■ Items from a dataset

# # #

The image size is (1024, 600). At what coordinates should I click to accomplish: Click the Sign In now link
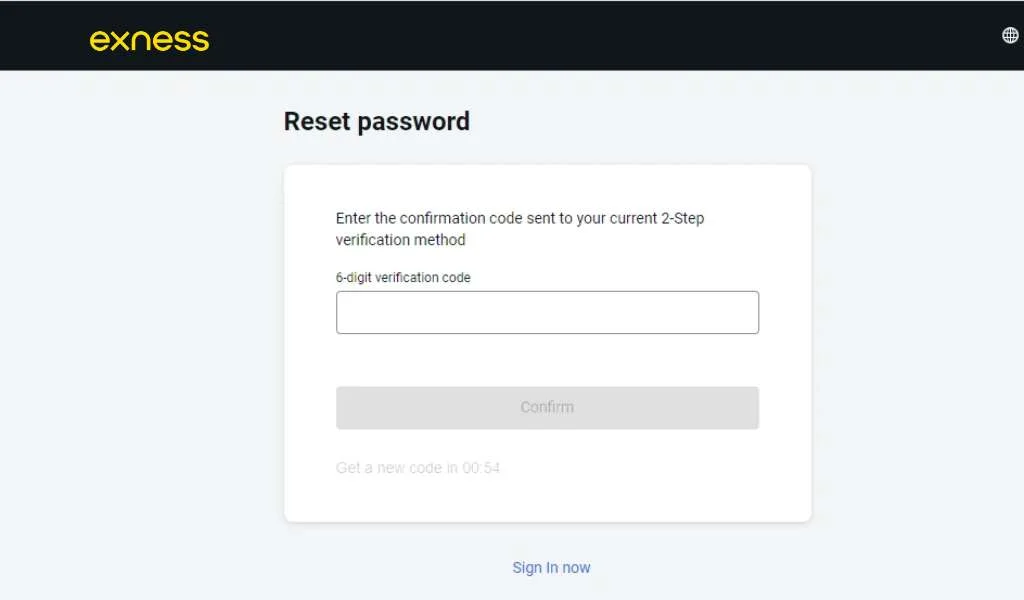tap(551, 567)
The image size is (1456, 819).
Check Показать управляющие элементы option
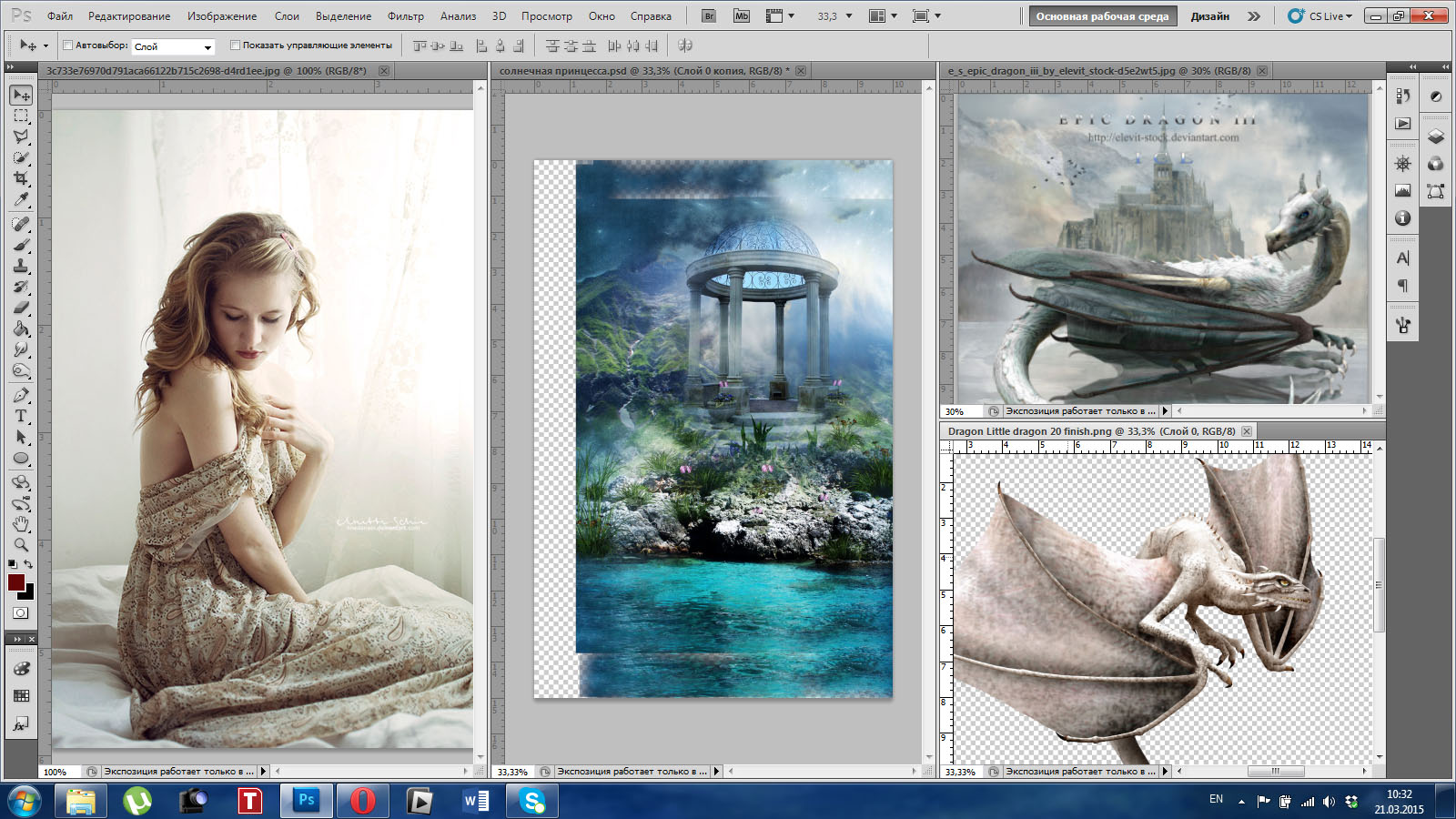[235, 46]
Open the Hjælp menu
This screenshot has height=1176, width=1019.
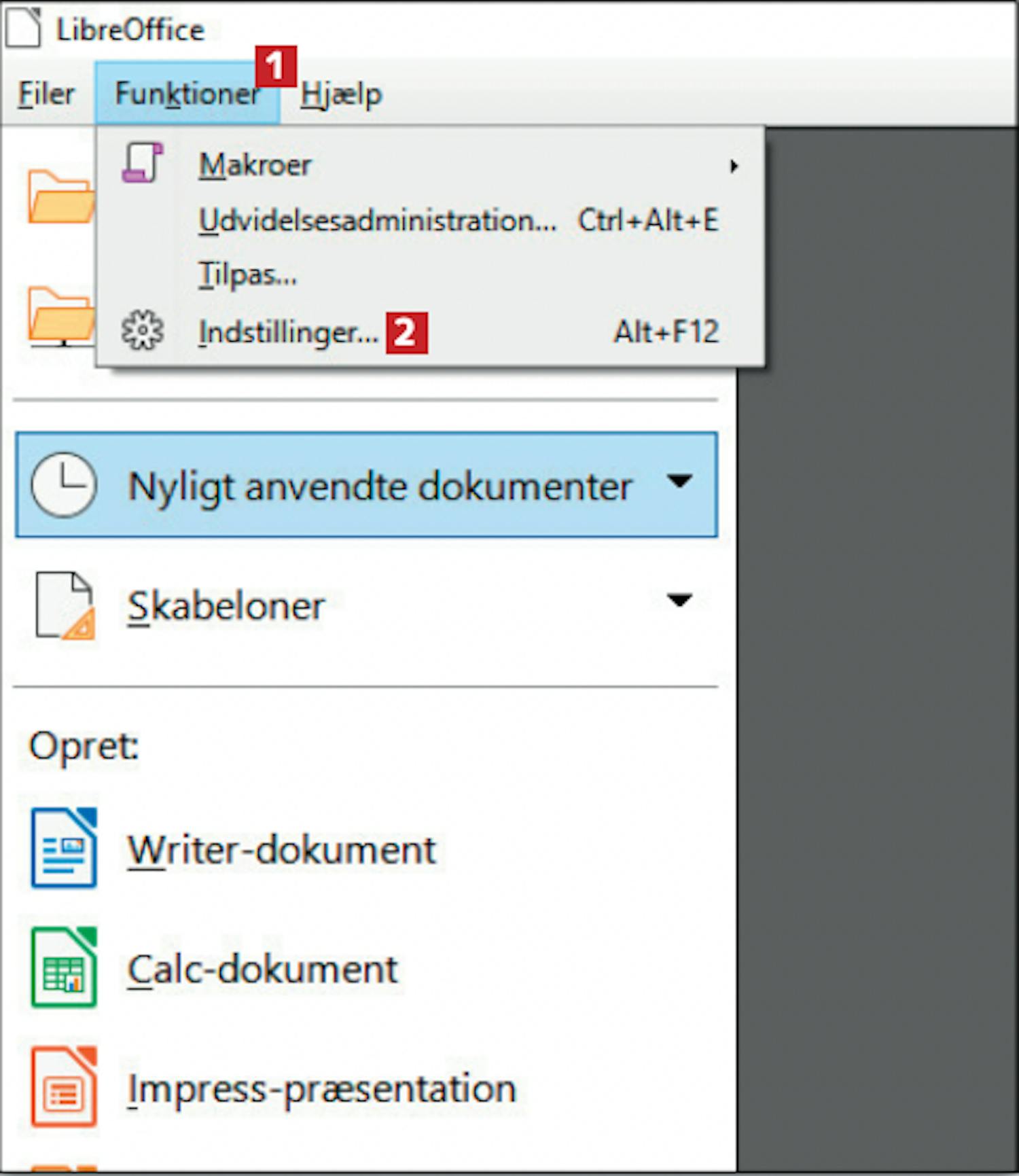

# # #

Could you set down every entry again exactly as written, leaving out any pictures?

■ EXPECTED OUTPUT
The image size is (1024, 600). At what coordinates should I click to accomplish: Click the Sign In now link
tap(551, 567)
The image size is (1456, 819).
Check Показать управляющие элементы option
[235, 46]
Open the Hjælp menu
This screenshot has height=1176, width=1019.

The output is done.